# I think I Dug Another Poison



## kastoo (Dec 3, 2006)

What is it?  Worth?


----------



## kastoo (Dec 3, 2006)

4.5 inches high


----------



## kastoo (Dec 3, 2006)

bottom


----------



## kastoo (Dec 3, 2006)

lip


----------



## madman (Dec 4, 2006)

wow kat id say thats a poison, nice jim will have the final say, nice digs mike


----------



## bottlediger (Dec 4, 2006)

that would be a sharp and dome poison you have there from balt. MD


----------



## Jim (Dec 4, 2006)

Nice find. This is the more common variant of the rare KO-1 poison with the skull and stars. It is listed as KO-1B with a value of $25. It is identical to the KO-1 except for the lack of the skull and stars embossing. It's a cool bottle, and one that is not seen as often as many of the other common Sharp and Dohme poisons.
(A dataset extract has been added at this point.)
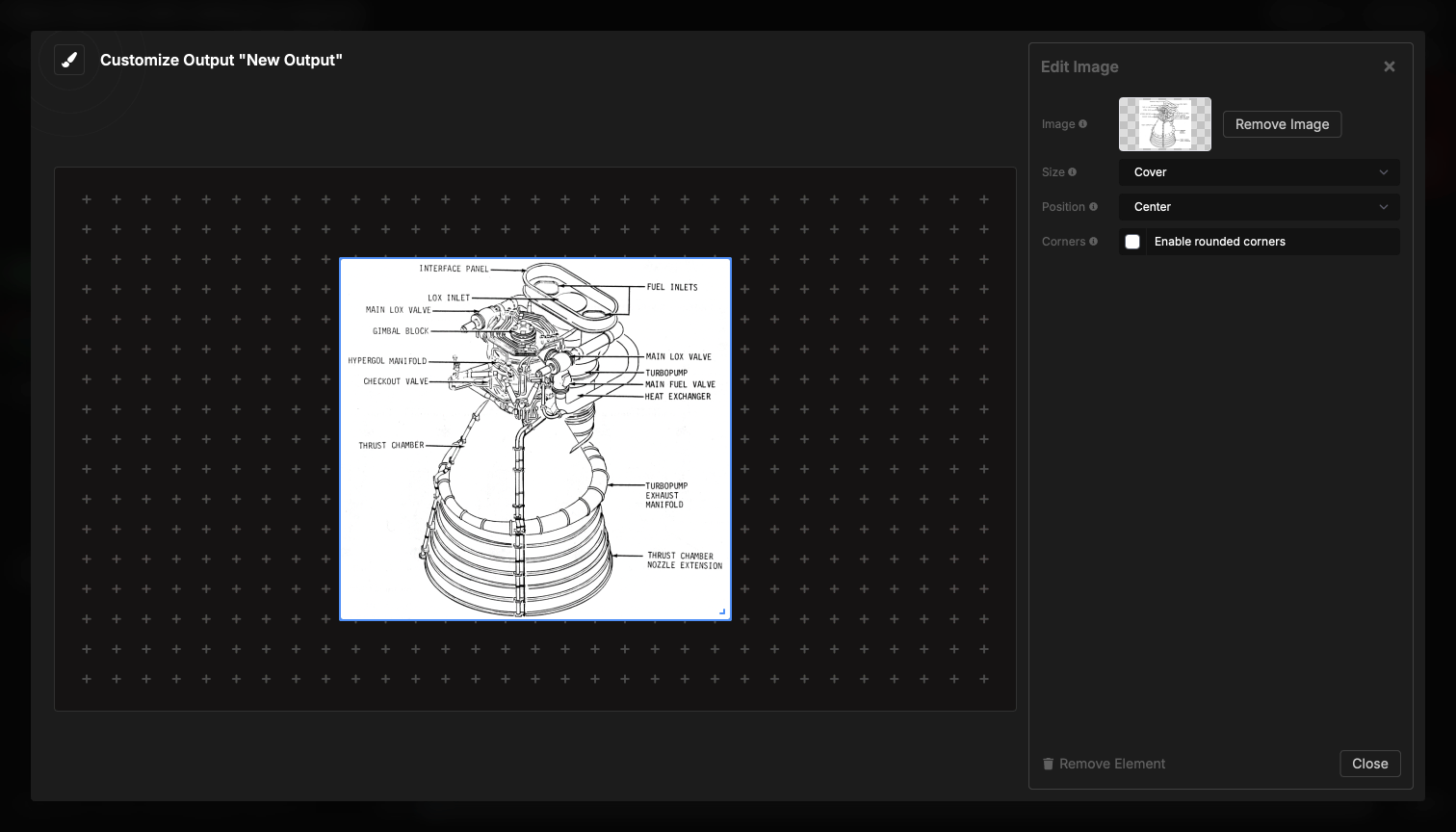Viewport: 1456px width, 832px height.
Task: Click the trash icon next to Remove Element
Action: tap(1049, 764)
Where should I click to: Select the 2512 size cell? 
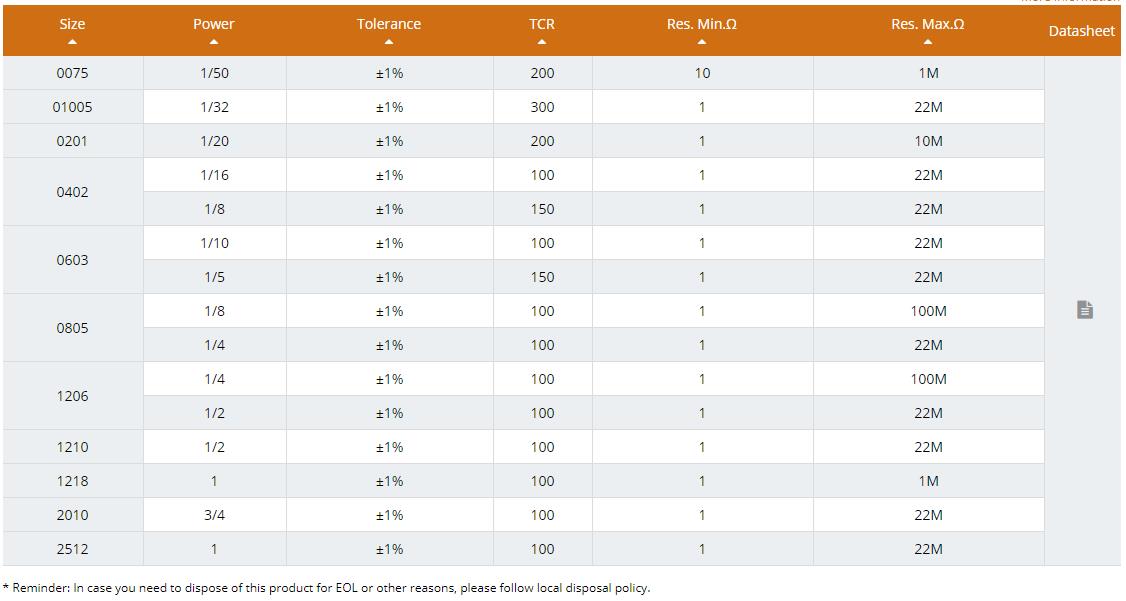[72, 549]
It most likely contained either Mercury Bichloride or Mercury Cyanide antiseptic tablets. ~Jim


----------



## kastoo (Dec 4, 2006)

Thanks..


----------



## appliedlips (Dec 4, 2006)

Kevin,

  Looks like you just keep tearing it up lately.That is a nice find.I think Jim's price is on the money.I have seen them sell for around $20 or so.That dump you are in seems to be really producing.Keep on posting the nice finds.Doug


----------